One self-composed epitaph Warren Zevon delivered after learning he had terminal cancer was this: "It's a damned hard way to make a living, having to die to get 'em to know you're alive." Like so much of what he said, wrote and sang, it was quotable, savagely funny and true.
Near the end of his life (he died at 56 on Sept. 7, 2003), doing some of his best work in the face of adversity, Zevon remained stuck in a commercial vacuum. The great promise of his sensational early albums had never brought him the wide following he deserved. So he decided to make the most of a terrible situation, advising his manager to exploit his illness in any way that might advance a soon-to-be-over career. (The manager refused. Still, there were posthumous Grammys.) And he called upon his estranged wife, Crystal Zevon, to take care of him. He also wanted her to take notes.
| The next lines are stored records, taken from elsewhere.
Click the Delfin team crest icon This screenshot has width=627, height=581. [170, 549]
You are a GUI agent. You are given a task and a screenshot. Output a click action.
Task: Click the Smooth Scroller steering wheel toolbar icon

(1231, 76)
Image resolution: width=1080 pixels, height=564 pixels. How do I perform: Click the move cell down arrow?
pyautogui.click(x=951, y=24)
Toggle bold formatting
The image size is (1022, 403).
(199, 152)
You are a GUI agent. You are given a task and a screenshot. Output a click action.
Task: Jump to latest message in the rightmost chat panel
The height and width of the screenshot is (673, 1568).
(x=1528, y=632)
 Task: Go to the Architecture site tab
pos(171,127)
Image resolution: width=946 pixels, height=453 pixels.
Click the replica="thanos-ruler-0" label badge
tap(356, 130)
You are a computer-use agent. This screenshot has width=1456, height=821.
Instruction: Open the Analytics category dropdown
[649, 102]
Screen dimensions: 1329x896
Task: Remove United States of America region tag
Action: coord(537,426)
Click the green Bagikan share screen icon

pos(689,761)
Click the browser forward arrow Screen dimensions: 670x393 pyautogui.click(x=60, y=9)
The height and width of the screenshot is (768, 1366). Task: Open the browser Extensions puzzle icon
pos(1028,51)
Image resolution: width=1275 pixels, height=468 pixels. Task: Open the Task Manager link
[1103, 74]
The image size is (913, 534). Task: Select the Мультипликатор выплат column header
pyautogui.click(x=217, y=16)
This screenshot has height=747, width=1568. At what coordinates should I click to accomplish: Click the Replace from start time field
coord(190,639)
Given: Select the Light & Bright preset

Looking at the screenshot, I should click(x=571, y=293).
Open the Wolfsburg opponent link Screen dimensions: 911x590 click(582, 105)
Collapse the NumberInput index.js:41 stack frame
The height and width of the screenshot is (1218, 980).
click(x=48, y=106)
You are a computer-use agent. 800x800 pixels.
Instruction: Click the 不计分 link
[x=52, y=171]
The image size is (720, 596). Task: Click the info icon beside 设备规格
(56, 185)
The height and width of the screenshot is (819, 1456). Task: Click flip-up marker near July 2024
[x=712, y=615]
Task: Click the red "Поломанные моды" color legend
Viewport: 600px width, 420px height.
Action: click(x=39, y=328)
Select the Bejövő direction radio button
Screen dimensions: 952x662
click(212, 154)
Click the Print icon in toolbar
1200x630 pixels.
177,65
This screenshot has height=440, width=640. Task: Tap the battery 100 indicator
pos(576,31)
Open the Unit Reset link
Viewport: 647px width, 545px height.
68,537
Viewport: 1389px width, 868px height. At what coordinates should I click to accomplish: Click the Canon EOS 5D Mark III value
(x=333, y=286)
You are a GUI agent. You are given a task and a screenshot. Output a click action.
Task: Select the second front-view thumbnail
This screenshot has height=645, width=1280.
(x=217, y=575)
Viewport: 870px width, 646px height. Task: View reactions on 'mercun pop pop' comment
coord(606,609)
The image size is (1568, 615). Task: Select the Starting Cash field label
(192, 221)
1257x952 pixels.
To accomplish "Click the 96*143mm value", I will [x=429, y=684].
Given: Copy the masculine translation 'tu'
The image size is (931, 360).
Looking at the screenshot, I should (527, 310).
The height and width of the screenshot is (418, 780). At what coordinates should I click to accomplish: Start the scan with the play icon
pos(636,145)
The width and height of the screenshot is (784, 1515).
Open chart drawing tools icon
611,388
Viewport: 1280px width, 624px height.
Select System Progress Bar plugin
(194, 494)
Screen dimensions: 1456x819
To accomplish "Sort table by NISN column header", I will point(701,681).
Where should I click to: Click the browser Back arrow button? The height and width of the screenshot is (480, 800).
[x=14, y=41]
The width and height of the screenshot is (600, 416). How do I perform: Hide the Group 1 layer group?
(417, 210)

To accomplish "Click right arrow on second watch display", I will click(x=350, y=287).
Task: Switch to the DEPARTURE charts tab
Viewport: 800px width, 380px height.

Crystal Zevon fulfills his wishes with I'll Sleep When I'm Dead, a no-holds-barred oral history that captures a lovable but wildly aberrant personality, draws upon a fascinatingly diverse cast of characters and peers into the heart of the Los Angeles singer-songwriter community in its prime. The widow's role is awkward, given her ex-husband's gun-toting rages, heavy substance abuse, iffy parenting and unflagging ability to chase new women. She also uses an awkward format that has her writing in both the first person (as speaker) and third (as editor). And she takes for granted readers' familiarity with his music. (This book has no index or discography.)
But her affection, candor and dogged pursuit of information make this book an unforgettable journey into the depths of Warren Zevon's mad genius. There is much for Crystal Zevon to balk at, but she has the temerity for this tough job. The rare thing for which she apologizes is not having tried to interview Bob Dylan, one of many stellar musicians who had a way of turning up at Zevon recording sessions, given the high regard in which fellow artists held him. "I guess I was just scared," she says.
I'll Sleep When I'm Dead uses Zevon song titles like Werewolves of London, Detox Mansion, Mr. Bad Example and My Dirty Life and Times as chapter headings. It doesn't use the one that best sums up this story: Ain't That Pretty at All. The Warren Zevon on these pages is surprisingly image-conscious, abusive, petty, jealous, sordid, vain, shopaholic and even banal; among his obsessive-compulsive tics was buying the same kind of gray T-shirt over and over again. His diary entries often focus on such things, so they are less scintillating than the literary lyrics for which he is known. Among the livelier entries is this one: "Went over to Ryan's. Later in the evening I got stuck in the elevator — Fire Dept. had to come. Not as much fun as it sounds."
But this lack of show-business artifice is precisely what makes the Zevon story so telling. What was even more unusual than his dark thoughts — like resenting the fact that Jackson Browne and Neil Young had lost people close to them and written beautiful, much-admired songs about those deaths — was his willingness to admit to those thoughts. On his deathbed, discussing the merits of having a funeral, he said, "I just don't want to have to spend my last days wondering whether Henley" — Don Henley of the Eagles, who did not attend — "will show up."
Browne is one of many mentors who tried to help Zevon, knowing that their wild-man compatriot was his own worst enemy. "My role as benefactor took its toll on our friendship," Browne says astutely, but it was a friendship that endured to the end of Zevon's days. Browne also points out that when he introduced Zevon to an audience as "the Ernest Hemingway of the twelve-string guitar," Zevon said he was more like Charles Bronson. "Warren didn't have literary pretensions," Browne says. "He had literary muscle."
He also had literary tastes (he was the rare rock musician who went looking for bookstores while on the road) and literary antecedents (he is aptly compared here to Dorothy Parker and, by Bruce Springsteen, to Nathanael West). And he had literary cronies, some of whom he met by showing up at their book signings. "He was more self-deprecating about his talent than we were about ours, and we genuinely stink," Dave Barry says about the Rock Bottom Remainders, the all-author band with which Zevon sometimes played.
"I don't think his fires were out, but I think he'd banked his fires," says another band member, Stephen King, who knew Zevon during the singer's middle and later years.
Most of his friends from this period had no idea of the wreckage caused by Zevon's early alcoholism. After years of hair-raising benders (many of them described in the book), he became sober for 17 years, only to be thrown off the wagon by a diagnosis of certain death. These last megabinges shamed Zevon and angered some of his new friends. "I said the one thing this guy should not do is die a cliche," says the writer Carl Hiaasen, who worried that Zevon's two children would have to read about their father's fatal drug overdose in a newspaper. But they didn't. And he had three months to get acquainted with twin grandsons.
The Zevon legacy, which will be greatly bolstered by this intimate portrait despite the warts it reveals, also carries on in other ways. In his diary, Zevon reported meeting a yuppie family who called their dog Zevon. With classic Zevon acerbity, he told them, "I don't think this is what grandfather had in mind."